**Your assignment**:
From the line with "The width and height of the screenshot is (1232, 958)." to the line with "Select the green", retype every line exactly, including those two, and leave out the rest of the data below.

Saved entries:
==============================
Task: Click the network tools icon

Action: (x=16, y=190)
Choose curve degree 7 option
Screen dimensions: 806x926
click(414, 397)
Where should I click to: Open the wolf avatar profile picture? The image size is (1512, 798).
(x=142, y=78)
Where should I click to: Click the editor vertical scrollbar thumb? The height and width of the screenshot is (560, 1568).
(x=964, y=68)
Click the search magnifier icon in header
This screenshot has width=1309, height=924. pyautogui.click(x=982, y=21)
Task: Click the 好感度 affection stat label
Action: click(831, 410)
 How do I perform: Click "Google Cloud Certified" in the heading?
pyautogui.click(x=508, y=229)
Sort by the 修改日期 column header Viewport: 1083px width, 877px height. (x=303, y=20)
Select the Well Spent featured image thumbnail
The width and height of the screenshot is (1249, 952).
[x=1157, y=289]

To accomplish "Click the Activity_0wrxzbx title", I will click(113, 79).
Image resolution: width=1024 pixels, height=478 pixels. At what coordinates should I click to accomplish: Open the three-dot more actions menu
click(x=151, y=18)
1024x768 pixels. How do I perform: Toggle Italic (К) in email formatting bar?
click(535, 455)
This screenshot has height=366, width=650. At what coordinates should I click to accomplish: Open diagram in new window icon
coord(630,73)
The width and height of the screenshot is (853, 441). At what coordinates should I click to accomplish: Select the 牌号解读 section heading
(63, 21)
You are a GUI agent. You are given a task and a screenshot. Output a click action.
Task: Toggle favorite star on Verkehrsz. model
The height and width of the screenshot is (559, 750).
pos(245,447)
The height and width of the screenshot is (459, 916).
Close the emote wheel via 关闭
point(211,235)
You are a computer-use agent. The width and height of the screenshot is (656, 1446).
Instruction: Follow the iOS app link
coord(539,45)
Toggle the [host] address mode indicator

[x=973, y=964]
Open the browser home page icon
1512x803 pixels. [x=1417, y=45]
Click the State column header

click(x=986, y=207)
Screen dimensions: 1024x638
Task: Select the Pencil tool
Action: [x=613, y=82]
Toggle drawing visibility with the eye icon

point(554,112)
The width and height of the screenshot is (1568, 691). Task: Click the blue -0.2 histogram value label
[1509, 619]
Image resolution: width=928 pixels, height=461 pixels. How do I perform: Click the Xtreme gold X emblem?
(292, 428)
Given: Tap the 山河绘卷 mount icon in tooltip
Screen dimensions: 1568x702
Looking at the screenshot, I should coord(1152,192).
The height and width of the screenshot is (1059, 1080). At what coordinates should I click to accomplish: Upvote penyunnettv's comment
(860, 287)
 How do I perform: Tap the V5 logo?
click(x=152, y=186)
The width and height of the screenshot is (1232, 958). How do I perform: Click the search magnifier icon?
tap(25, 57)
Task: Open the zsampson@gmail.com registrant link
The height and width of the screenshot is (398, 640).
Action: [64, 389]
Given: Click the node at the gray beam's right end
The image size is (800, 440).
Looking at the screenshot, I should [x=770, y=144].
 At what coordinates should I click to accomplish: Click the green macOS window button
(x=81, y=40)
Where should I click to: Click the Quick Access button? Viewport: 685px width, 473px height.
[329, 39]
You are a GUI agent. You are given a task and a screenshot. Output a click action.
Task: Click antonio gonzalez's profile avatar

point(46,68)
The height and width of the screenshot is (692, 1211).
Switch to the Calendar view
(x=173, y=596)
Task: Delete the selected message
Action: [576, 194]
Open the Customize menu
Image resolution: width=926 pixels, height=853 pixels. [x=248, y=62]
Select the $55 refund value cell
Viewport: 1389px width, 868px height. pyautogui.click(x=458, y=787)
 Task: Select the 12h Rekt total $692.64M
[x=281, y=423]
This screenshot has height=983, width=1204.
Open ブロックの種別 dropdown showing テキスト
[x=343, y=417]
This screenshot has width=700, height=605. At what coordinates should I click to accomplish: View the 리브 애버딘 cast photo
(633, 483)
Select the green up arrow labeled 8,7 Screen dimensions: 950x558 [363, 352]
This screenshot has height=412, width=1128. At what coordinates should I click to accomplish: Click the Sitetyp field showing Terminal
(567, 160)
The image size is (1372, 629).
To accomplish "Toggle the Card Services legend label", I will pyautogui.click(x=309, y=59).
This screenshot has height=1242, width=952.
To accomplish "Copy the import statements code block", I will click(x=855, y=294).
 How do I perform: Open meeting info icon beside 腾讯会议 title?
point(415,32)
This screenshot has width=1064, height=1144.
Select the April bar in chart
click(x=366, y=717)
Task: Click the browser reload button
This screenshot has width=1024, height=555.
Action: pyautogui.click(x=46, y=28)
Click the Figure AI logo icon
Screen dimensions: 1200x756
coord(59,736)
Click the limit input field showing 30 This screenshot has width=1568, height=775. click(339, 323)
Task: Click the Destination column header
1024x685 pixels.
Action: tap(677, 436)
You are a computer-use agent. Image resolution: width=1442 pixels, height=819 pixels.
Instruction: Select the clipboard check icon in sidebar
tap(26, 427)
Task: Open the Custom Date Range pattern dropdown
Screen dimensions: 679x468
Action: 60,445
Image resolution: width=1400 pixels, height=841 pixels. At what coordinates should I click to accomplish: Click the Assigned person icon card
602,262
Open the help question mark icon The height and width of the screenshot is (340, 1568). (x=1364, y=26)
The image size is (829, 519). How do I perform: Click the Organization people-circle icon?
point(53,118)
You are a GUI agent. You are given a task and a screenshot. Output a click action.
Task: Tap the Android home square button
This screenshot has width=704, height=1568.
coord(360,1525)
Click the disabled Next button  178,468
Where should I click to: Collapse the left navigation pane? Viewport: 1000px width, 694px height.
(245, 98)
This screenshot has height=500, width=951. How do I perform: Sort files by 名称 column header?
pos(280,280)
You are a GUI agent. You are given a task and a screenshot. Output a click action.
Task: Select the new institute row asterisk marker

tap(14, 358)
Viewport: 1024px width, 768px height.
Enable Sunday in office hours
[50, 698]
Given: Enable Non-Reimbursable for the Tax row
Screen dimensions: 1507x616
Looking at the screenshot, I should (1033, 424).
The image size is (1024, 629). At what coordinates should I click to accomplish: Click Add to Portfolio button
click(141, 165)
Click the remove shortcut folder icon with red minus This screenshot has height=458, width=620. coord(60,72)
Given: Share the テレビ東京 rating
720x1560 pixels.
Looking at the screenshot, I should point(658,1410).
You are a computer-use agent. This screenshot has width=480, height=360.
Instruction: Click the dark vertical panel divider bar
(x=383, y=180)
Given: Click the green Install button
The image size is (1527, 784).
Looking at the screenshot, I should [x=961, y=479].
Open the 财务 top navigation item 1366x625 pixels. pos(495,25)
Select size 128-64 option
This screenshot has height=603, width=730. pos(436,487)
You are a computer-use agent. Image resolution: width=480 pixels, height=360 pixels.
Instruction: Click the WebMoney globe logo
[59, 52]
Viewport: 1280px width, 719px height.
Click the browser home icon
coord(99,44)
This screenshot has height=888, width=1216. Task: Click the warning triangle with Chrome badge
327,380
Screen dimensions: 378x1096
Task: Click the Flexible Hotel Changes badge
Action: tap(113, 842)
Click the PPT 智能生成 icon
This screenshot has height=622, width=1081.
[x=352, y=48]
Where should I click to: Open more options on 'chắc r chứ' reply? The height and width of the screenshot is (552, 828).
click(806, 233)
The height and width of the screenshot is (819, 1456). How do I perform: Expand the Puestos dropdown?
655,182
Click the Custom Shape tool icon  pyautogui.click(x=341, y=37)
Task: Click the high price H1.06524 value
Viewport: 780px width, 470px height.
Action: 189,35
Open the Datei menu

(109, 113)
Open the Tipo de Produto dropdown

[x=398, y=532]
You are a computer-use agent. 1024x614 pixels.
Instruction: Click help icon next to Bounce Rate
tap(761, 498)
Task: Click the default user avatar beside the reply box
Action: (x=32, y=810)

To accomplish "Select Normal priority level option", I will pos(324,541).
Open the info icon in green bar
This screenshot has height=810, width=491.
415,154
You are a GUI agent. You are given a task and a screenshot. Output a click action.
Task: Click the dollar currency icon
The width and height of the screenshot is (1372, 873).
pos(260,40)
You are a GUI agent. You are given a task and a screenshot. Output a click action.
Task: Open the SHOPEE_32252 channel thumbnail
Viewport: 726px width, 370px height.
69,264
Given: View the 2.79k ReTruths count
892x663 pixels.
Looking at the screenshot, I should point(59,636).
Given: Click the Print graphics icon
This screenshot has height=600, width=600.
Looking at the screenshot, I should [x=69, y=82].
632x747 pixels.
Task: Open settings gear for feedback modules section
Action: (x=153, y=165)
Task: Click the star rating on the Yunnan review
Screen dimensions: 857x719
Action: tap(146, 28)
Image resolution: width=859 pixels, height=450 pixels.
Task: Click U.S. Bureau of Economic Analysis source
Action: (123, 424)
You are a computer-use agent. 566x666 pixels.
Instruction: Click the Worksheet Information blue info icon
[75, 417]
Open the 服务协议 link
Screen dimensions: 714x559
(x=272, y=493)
==============================
**Finished task**:
The width and height of the screenshot is (1232, 958). How do I perform: Click the search magnifier icon?
tap(25, 57)
Task: Open the zsampson@gmail.com registrant link
The height and width of the screenshot is (398, 640).
Action: [64, 389]
Given: Click the node at the gray beam's right end
The image size is (800, 440).
Looking at the screenshot, I should [x=770, y=144].
 At what coordinates should I click to accomplish: Click the green macOS window button
(x=81, y=40)
Where should I click to: Click the Quick Access button? Viewport: 685px width, 473px height.
[329, 39]
You are a GUI agent. You are given a task and a screenshot. Output a click action.
Task: Click antonio gonzalez's profile avatar

point(46,68)
The height and width of the screenshot is (692, 1211).
Switch to the Calendar view
(x=173, y=596)
Task: Delete the selected message
Action: [576, 194]
Open the Customize menu
Image resolution: width=926 pixels, height=853 pixels. [x=248, y=62]
Select the $55 refund value cell
Viewport: 1389px width, 868px height. pyautogui.click(x=458, y=787)
 Task: Select the 12h Rekt total $692.64M
[x=281, y=423]
This screenshot has height=983, width=1204.
Open ブロックの種別 dropdown showing テキスト
[x=343, y=417]
This screenshot has width=700, height=605. At what coordinates should I click to accomplish: View the 리브 애버딘 cast photo
(633, 483)
Select the green up arrow labeled 8,7 Screen dimensions: 950x558 [363, 352]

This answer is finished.